Building a Production Web Scraper: Real-World Lessons with domharvest-playwright
Theory is great, but nothing beats learning from a real project. In this case study, I’ll walk you through building a production-grade web scraper using domharvest-playwright’s built-in features—retry logic, rate limiting, batch processing, and structured logging.
The goal: Build a competitive intelligence tool that monitors product listings across multiple e-commerce sites, tracking prices, availability, and product details.
Let’s dive into what it really takes to build production-ready web scraping infrastructure when you have the right tools.
The Requirements
Before writing any code, I defined clear requirements:
Functional Requirements:
- Monitor 1,000+ products across 5 e-commerce sites
- Scrape each product every 4 hours
- Track price, availability, and ratings
- Detect and alert on significant changes
- Store data in PostgreSQL
Non-Functional Requirements:
- Handle transient failures gracefully
- Respect target server rate limits
- Complete scraping cycle within 2 hours
- Comprehensive logging for debugging
- Memory usage under 1GB
Why domharvest-playwright?
I evaluated several options, and domharvest-playwright stood out because it already includes the production features I needed:
Built-in Features:
- ✅ Automatic retry with exponential backoff
- ✅ Built-in rate limiting (global and per-domain)
- ✅ Batch processing with concurrency control
- ✅ Enhanced error handling with custom error classes
- ✅ Structured logging
- ✅ Screenshot capture for debugging
These features eliminated weeks of development time. Instead of building infrastructure, I could focus on extraction logic and business requirements.
Architecture Overview
Here’s the high-level architecture:
┌──────────────┐ ┌──────────────┐ ┌──────────────┐
│ Scheduler │─────▶│ domharvest │─────▶│ PostgreSQL │
│ (node-cron) │ │ (w/ batch) │ │ (Database) │
└──────────────┘ └──────────────┘ └──────────────┘
│
▼
┌──────────────┐
│ Alert System │
│ (Email/SMS) │
└──────────────┘
Components:
- Scheduler: Manages scraping schedule (node-cron)
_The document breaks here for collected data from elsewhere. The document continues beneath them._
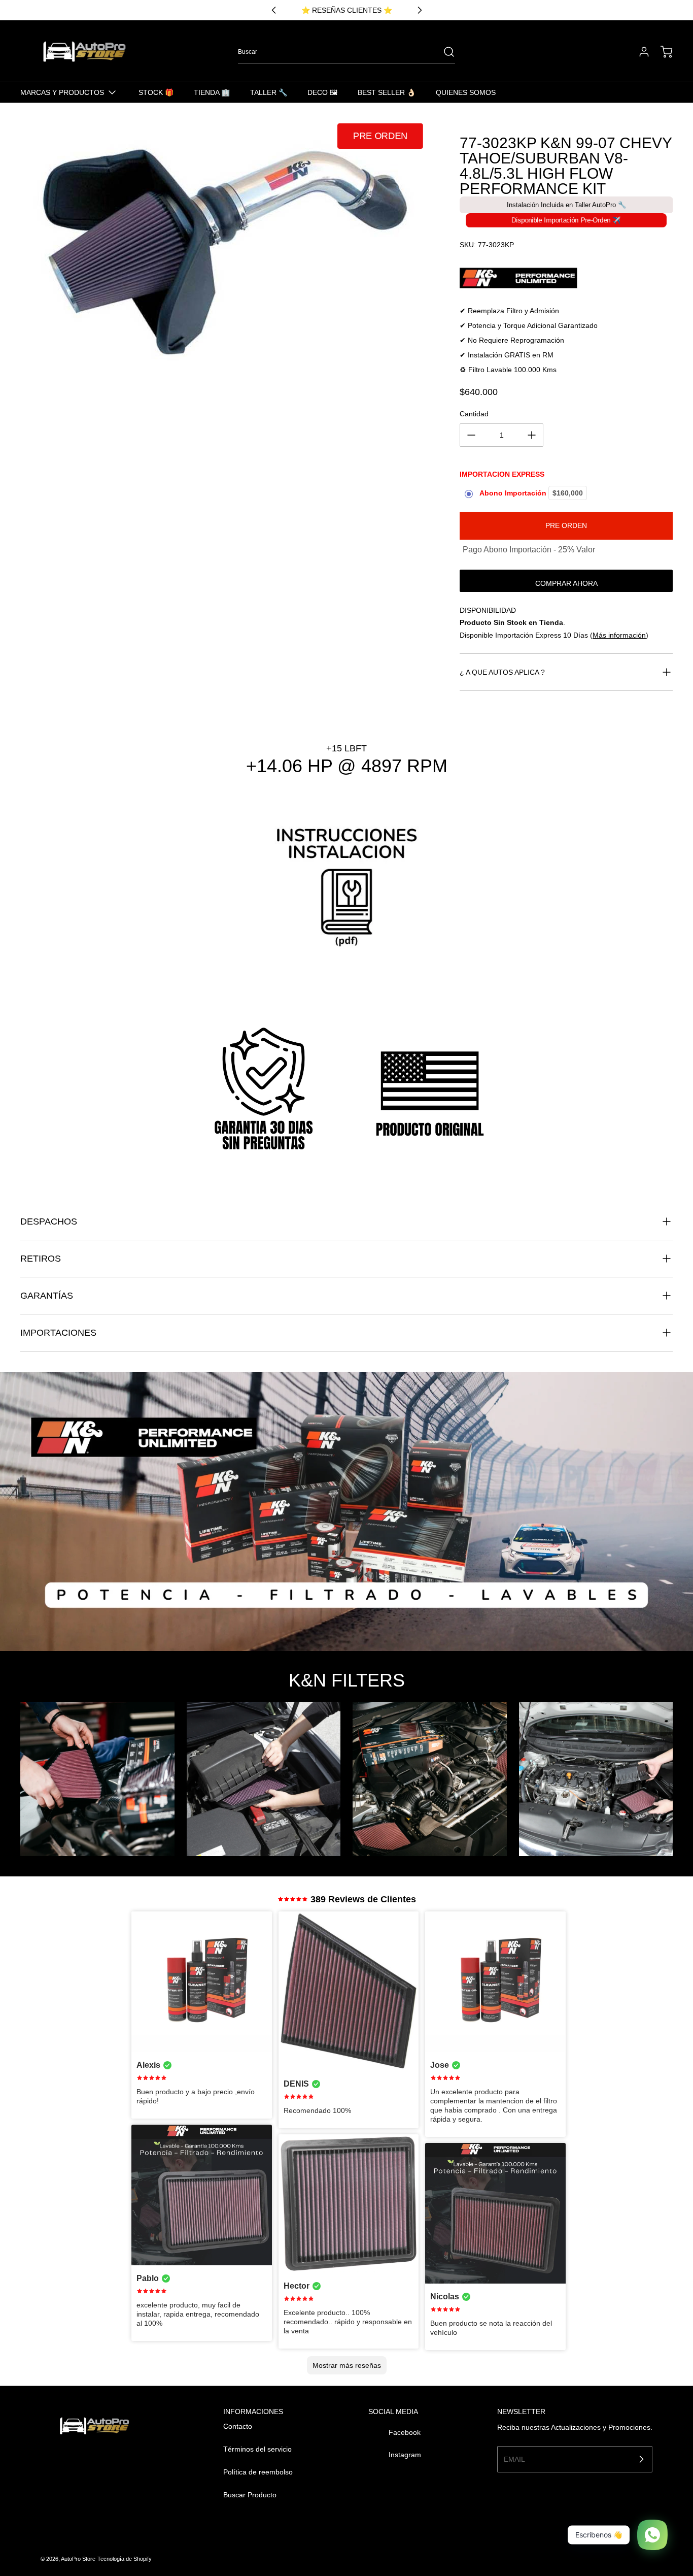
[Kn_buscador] (566, 277)
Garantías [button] (46, 1296)
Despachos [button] (48, 1221)
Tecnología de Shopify (124, 2559)
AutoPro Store (78, 2559)
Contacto (237, 2426)
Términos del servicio (257, 2449)
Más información (619, 635)
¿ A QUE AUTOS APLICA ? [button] (502, 672)
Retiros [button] (40, 1258)
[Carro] (661, 52)
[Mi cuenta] (639, 52)
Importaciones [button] (58, 1333)
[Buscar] (444, 52)
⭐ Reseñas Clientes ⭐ (346, 10)
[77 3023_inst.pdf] (346, 898)
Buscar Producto (249, 2495)
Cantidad (474, 414)
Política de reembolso (258, 2472)
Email (514, 2459)
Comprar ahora (566, 583)
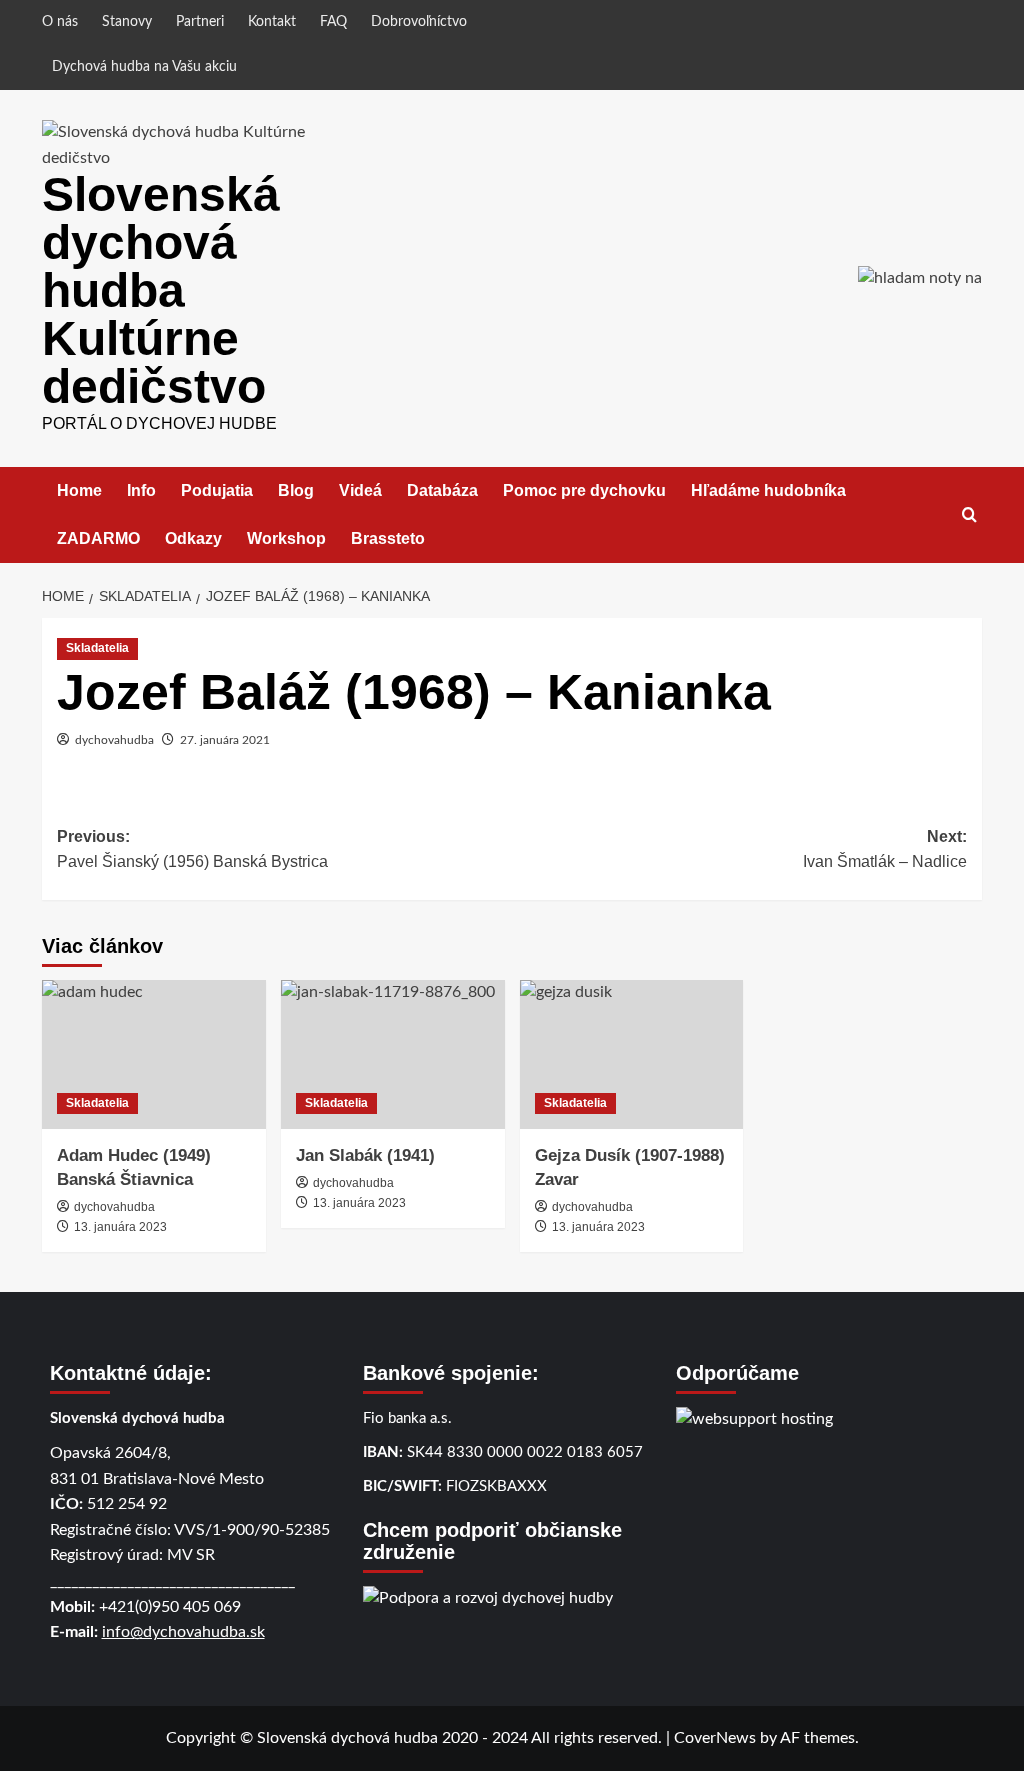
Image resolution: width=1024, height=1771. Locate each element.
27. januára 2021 (225, 740)
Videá (360, 490)
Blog (296, 490)
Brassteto (388, 538)
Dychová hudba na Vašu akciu (144, 67)
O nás (60, 22)
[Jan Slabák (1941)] (393, 1054)
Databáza (442, 490)
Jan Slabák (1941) (365, 1155)
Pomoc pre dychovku (584, 490)
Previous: (192, 849)
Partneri (200, 22)
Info (141, 490)
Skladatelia (97, 648)
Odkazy (193, 538)
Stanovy (127, 22)
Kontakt (272, 22)
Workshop (286, 538)
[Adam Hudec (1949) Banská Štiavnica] (154, 1054)
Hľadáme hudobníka (768, 490)
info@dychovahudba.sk (183, 1632)
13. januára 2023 (120, 1227)
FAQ (333, 22)
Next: (885, 849)
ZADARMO (98, 538)
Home (79, 490)
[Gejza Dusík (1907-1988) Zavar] (632, 1054)
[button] (969, 514)
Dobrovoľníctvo (419, 22)
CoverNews (715, 1738)
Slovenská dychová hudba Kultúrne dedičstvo (161, 290)
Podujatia (217, 490)
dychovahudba (114, 740)
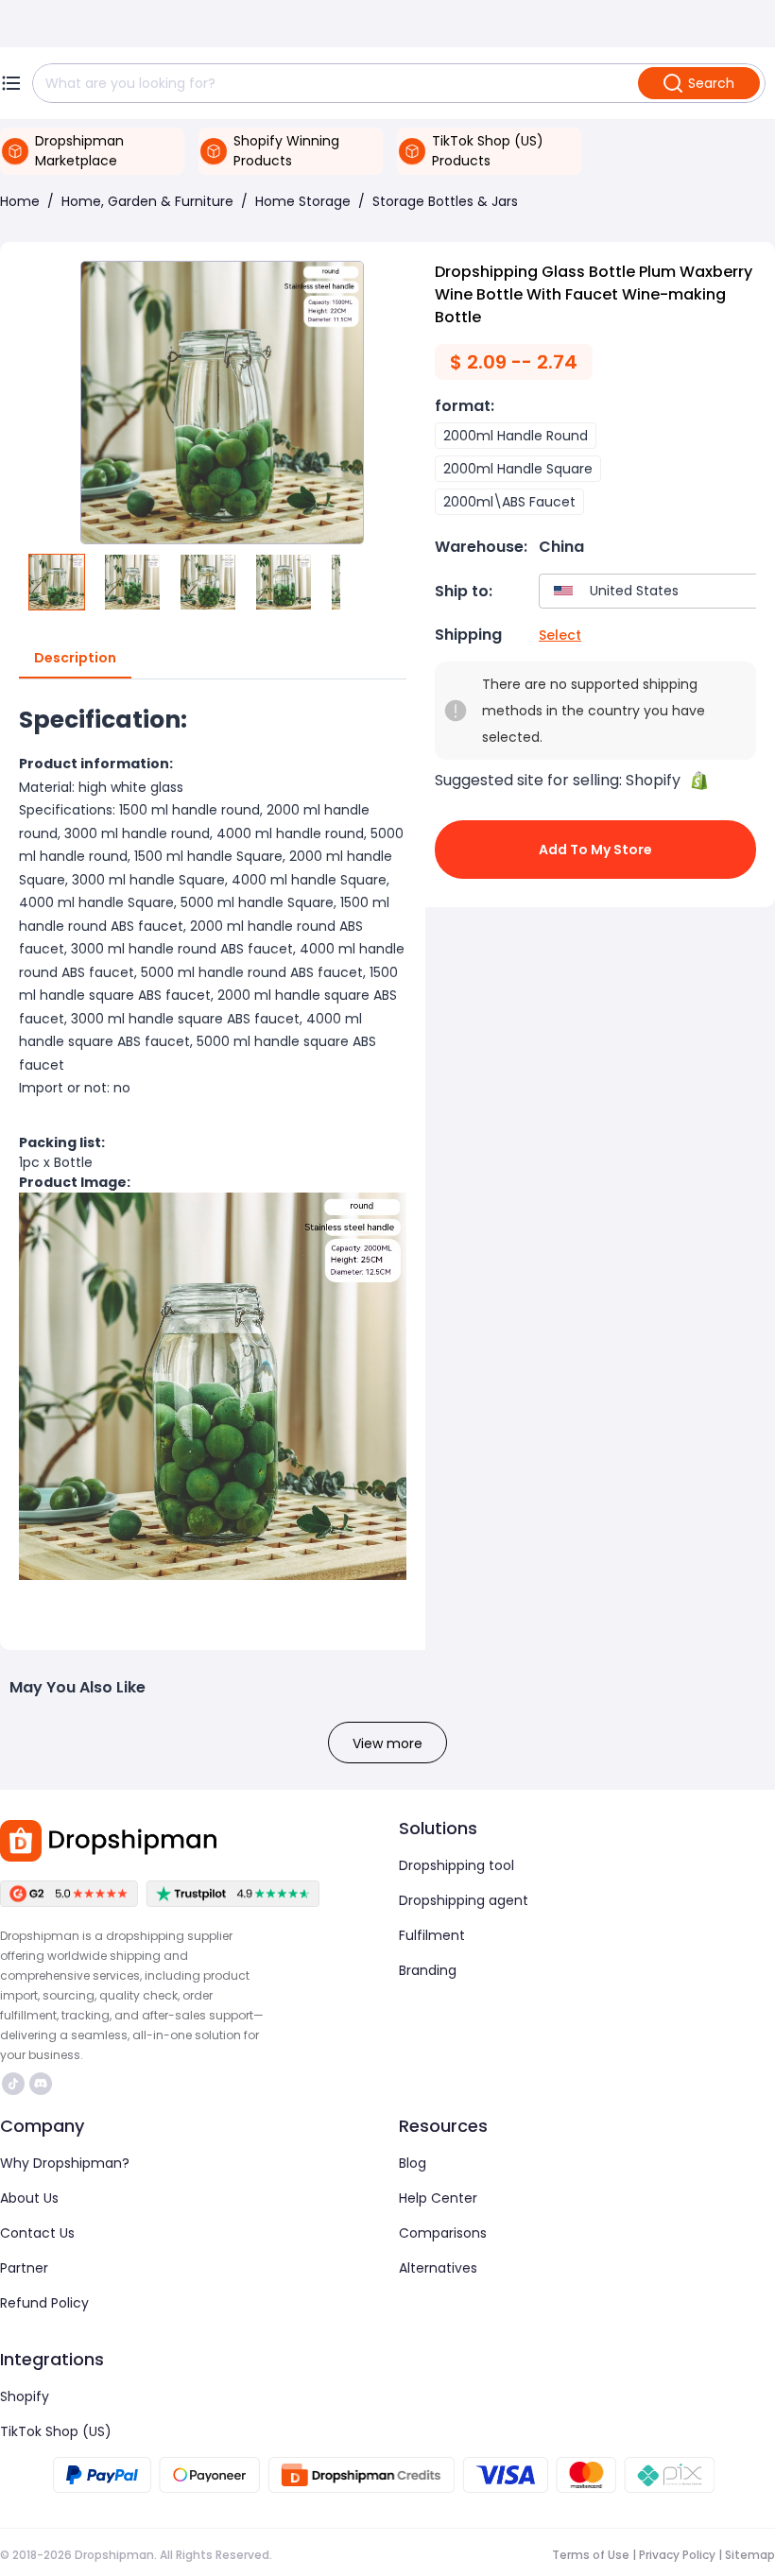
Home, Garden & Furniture (147, 201)
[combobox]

- Scraper: domharvest-playwright with built-in retry, rate limiting, and batch processing
- Database: PostgreSQL for historical data
- Alert System: Detects changes and sends notifications
Implementation
Step 1: Configure the Harvester
The first step was configuring domharvest-playwright with production settings:
import { DOMHarvester } from 'domharvest-playwright'
import winston from 'winston'
// Set up Winston logger
const logger = winston.createLogger({
level: 'info',
format: winston.format.combine(
winston.format.timestamp(),
winston.format.json()
),
transports: [
new winston.transports.File({ filename: 'error.log', level: 'error' }),
new winston.transports.File({ filename: 'combined.log' })
]
})
// Configure harvester with production settings
const harvester = new DOMHarvester({
headless: true,
timeout: 30000,
// Automatic retry with exponential backoff
retries: 3,
backoff: 'exponential',
// Rate limiting to avoid bans
rateLimit: {
requestsPerSecond: 2,
perDomain: true // Different limits per domain
},
// Structured logging
logging: {
level: 'info',
logger: {
debug: (msg) => logger.debug(msg),
info: (msg) => logger.info(msg),
warn: (msg) => logger.warn(msg),
error: (msg) => logger.error(msg)
}
},
// Error callback for monitoring
onError: (error) => {
logger.error('Scraping error', {
url: error.url,
type: error.constructor.name,
message: error.message,
timestamp: new Date().toISOString()
})
}
})
await harvester.init()
Key decisions:
- Retry with exponential backoff: Handles transient failures automatically
- Per-domain rate limiting: Different domains get separate rate limits
- Custom logger integration: Winston for production logging
- Error callbacks: Catch all errors for monitoring
Step 2: Define Site-Specific Extractors
Different e-commerce sites have different HTML structures:
// config/extractors.js
export const extractors = {
'shop-a.com': (el) => ({
title: el.querySelector('h1.product-title')?.textContent?.trim(),
price: parseFloat(
el.querySelector('.price .amount')?.textContent?.replace(/[^0-9.]/g, '') || '0'
),
inStock: el.querySelector('.stock-status')?.textContent?.includes('In stock'),
rating: parseFloat(
el.querySelector('.star-rating')?.getAttribute('aria-label')?.match(/[\d.]+/)?.[0] || '0'
)
}),
'shop-b.com': (el) => ({
title: el.querySelector('.product-name')?.textContent?.trim(),
price: parseFloat(
el.querySelector('.product-price')?.textContent?.replace(/[^0-9.]/g, '') || '0'
),
inStock: !el.querySelector('.out-of-stock-badge'),
rating: el.querySelectorAll('.rating-star.filled').length
})
}
export function getExtractor(url) {
const domain = new URL(url).hostname.replace('www.', '')
return extractors[domain] || extractors['default']
}
Step 3: Scrape Products Using Batch Processing
Use domharvest-playwright’s harvestBatch() for efficient scraping:
import { Pool } from 'pg'
import { getExtractor } from './config/extractors.js'
const db = new Pool({ connectionString: process.env.DATABASE_URL })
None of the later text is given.